## [What is expected]
Convert the material from the line containing "At what coordinates should I click to accomplish: Open" down to the line containing "Looking at the" into a Markdown table with the columns Row and Content, numbering each line and skipping blank ones. Leave the pictures out.

## [Task inputs]
-- start --

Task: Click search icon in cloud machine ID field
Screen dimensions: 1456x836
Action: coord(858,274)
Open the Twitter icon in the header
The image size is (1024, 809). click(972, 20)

-- end --
-- start --

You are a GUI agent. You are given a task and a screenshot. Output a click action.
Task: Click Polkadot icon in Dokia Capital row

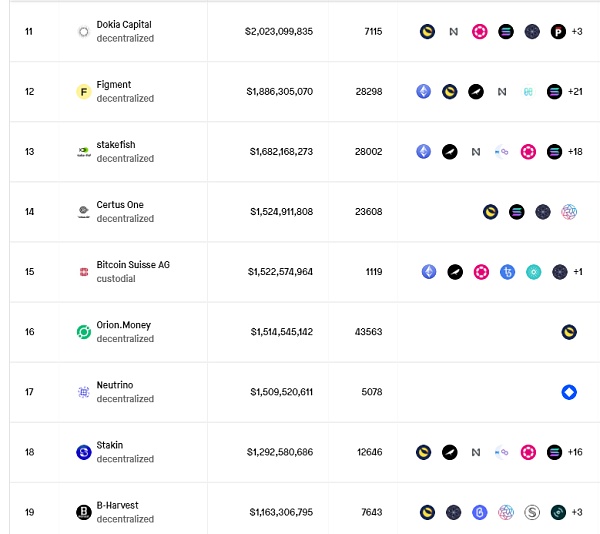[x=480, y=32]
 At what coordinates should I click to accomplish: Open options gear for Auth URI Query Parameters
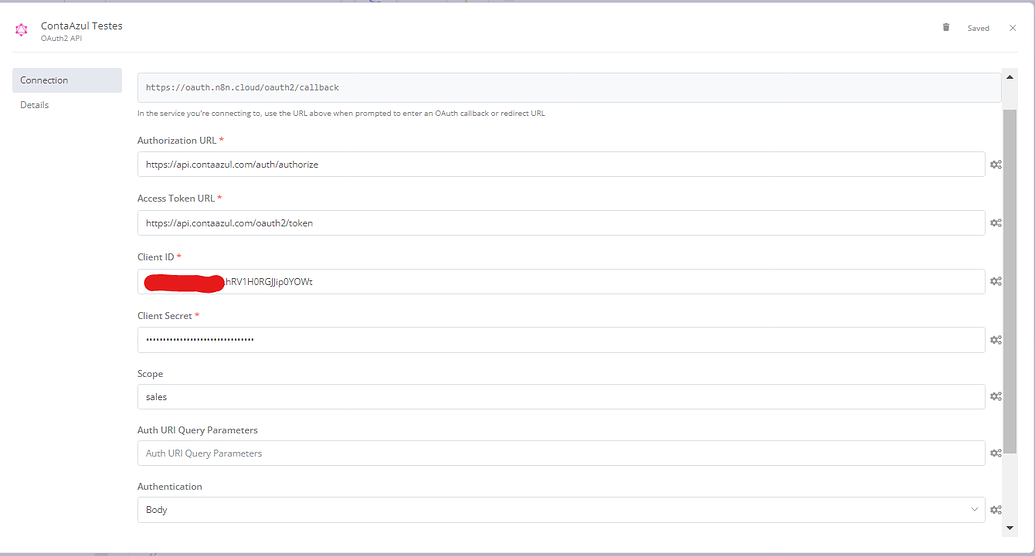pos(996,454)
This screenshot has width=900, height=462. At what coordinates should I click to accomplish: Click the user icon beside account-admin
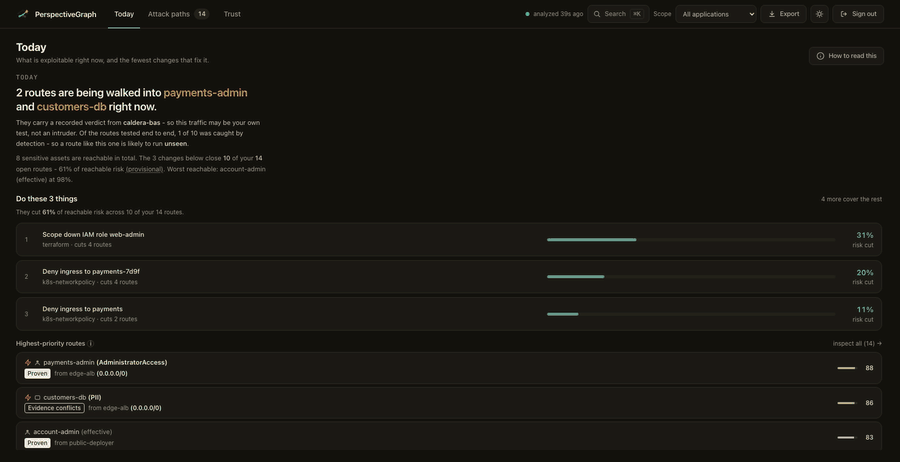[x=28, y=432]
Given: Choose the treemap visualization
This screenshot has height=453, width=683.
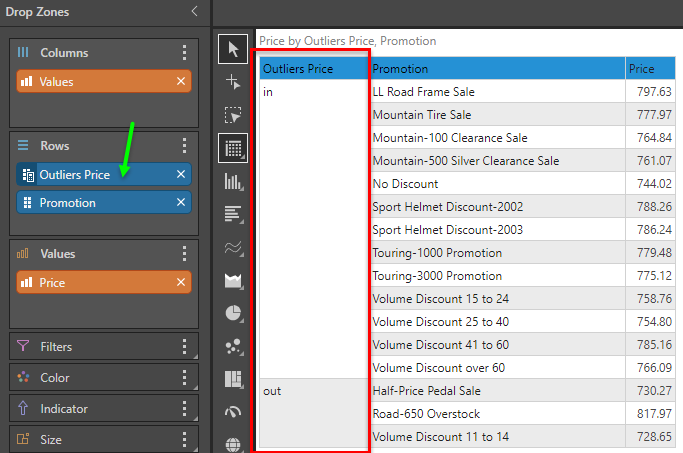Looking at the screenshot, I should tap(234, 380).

-- end --
-- start --

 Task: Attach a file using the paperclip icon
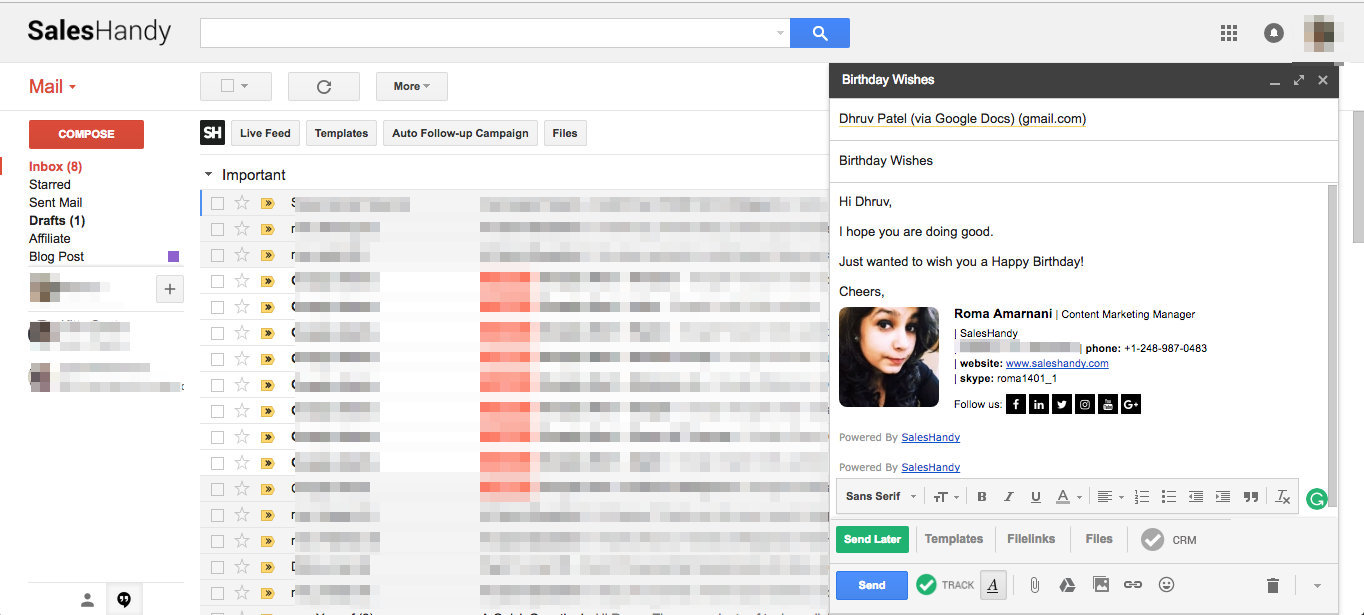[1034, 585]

-- end --

## [Expected answer]
| Row | Content |
|---|---|
| 1 |  At what coordinates should I click to accomplish: Open options gear for Auth URI Query Parameters |
| 2 | pos(996,454) |
| 3 | This screenshot has width=900, height=462. At what coordinates should I click to accomplish: Click the user icon beside account-admin |
| 4 | [x=28, y=432] |
| 5 | Given: Choose the treemap visualization |
| 6 | This screenshot has height=453, width=683. |
| 7 | Looking at the screenshot, I should tap(234, 380). |